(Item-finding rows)

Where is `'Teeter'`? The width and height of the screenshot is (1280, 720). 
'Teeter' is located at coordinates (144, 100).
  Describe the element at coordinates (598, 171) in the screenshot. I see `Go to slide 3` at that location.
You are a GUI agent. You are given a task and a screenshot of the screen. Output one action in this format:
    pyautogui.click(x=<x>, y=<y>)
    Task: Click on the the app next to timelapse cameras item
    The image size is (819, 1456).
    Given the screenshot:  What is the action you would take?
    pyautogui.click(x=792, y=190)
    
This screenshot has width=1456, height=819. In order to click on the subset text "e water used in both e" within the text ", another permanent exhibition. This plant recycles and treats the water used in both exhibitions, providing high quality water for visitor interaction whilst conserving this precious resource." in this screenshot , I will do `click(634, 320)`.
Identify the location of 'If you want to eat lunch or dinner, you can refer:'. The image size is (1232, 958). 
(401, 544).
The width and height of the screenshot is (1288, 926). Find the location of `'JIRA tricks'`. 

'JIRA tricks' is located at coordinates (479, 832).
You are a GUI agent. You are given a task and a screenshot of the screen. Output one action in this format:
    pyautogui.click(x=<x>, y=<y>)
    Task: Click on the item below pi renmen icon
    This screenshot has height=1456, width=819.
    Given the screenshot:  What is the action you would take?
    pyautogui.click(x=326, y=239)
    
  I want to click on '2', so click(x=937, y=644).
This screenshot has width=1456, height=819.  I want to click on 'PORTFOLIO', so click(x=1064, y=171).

*Exercise task:*
Write out the rows from the beginning through the line containing "Describe the element" again, switching "width and height" to "size" and leaving everything else unchanged.

*Answer for this exercise:*
Where is `'Teeter'`? The size of the screenshot is (1280, 720). 
'Teeter' is located at coordinates (144, 100).
  Describe the element at coordinates (598, 171) in the screenshot. I see `Go to slide 3` at that location.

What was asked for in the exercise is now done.